Write the text lines of the entries as a JSON list of strings, one string per line, skipping blank lines. Leave the pictures out.

(Stored data entries)
• • •
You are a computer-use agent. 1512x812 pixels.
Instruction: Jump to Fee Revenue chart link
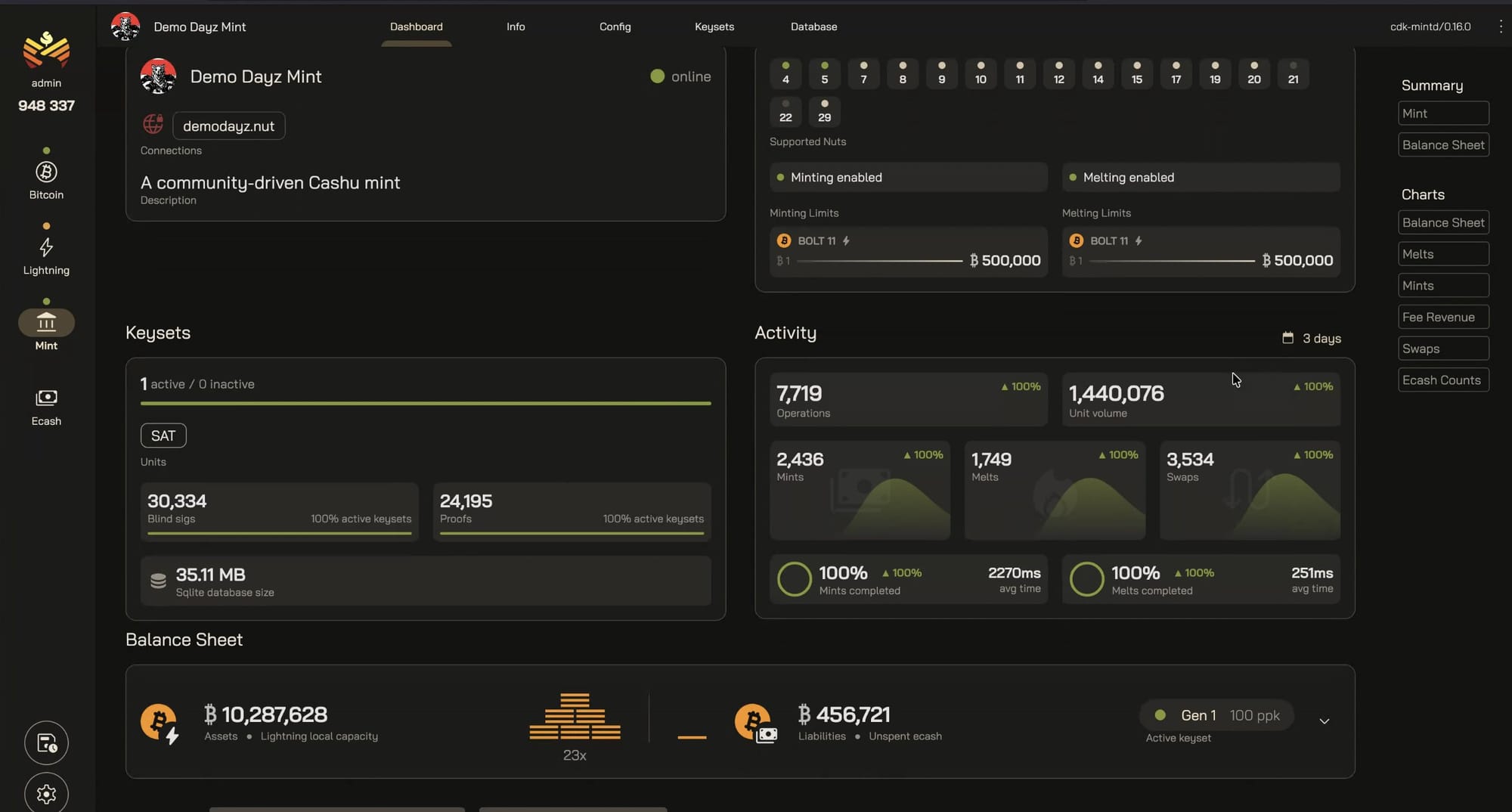[1443, 317]
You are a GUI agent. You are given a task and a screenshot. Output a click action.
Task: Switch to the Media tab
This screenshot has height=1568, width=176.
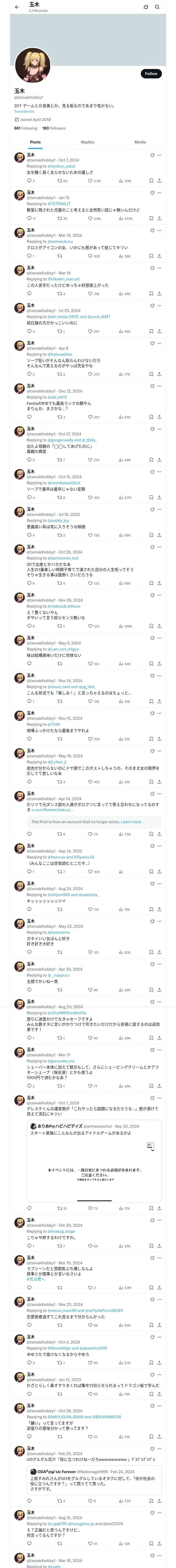click(x=140, y=142)
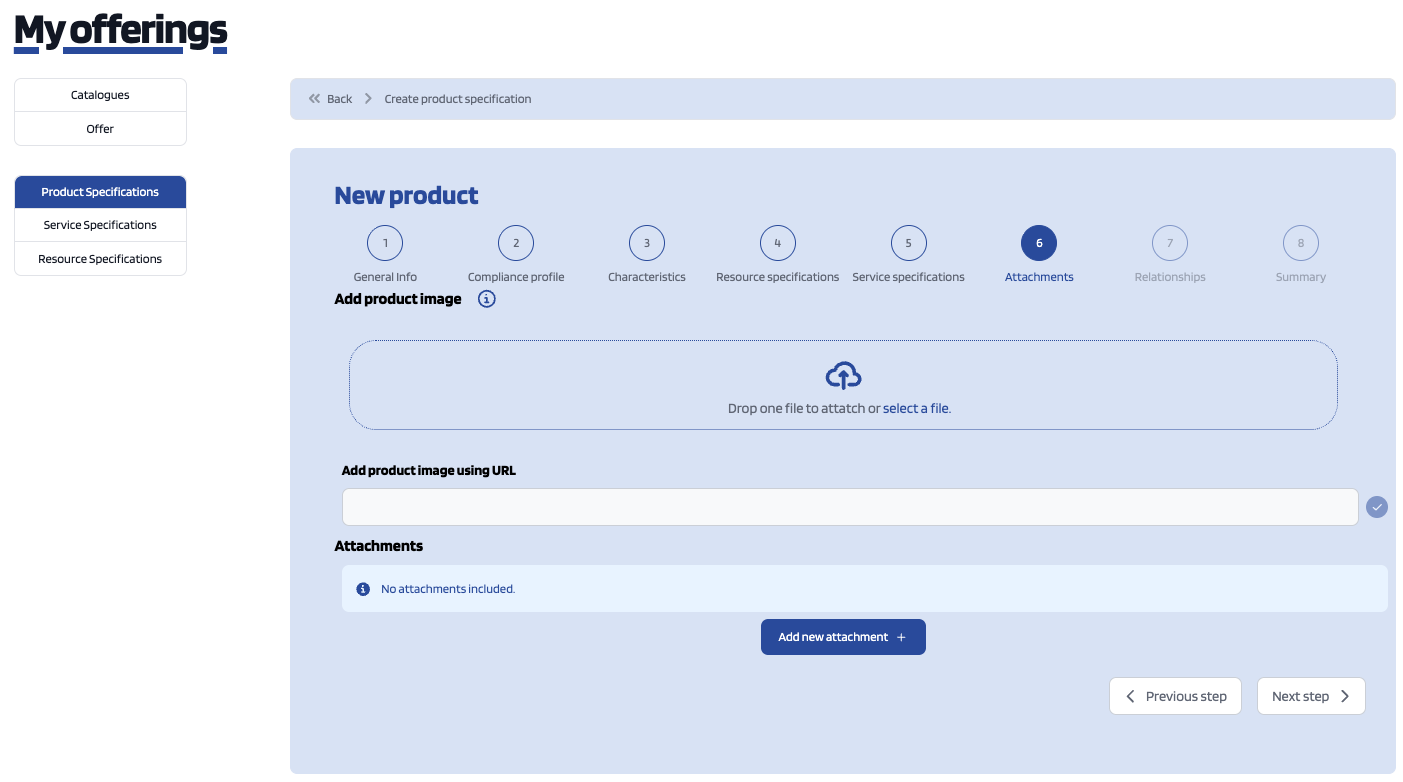Focus the product image URL input field

click(849, 507)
• • •
◆ FINAL RESULT ◆
[
  "You are a computer-use agent. 1512x812 pixels.",
  "Instruction: Jump to Fee Revenue chart link",
  "[1443, 317]",
  "You are a GUI agent. You are given a task and a screenshot. Output a click action.",
  "Task: Switch to the Media tab",
  "This screenshot has height=1568, width=176.",
  "click(x=140, y=142)",
  "Focus the product image URL input field",
  "click(849, 507)"
]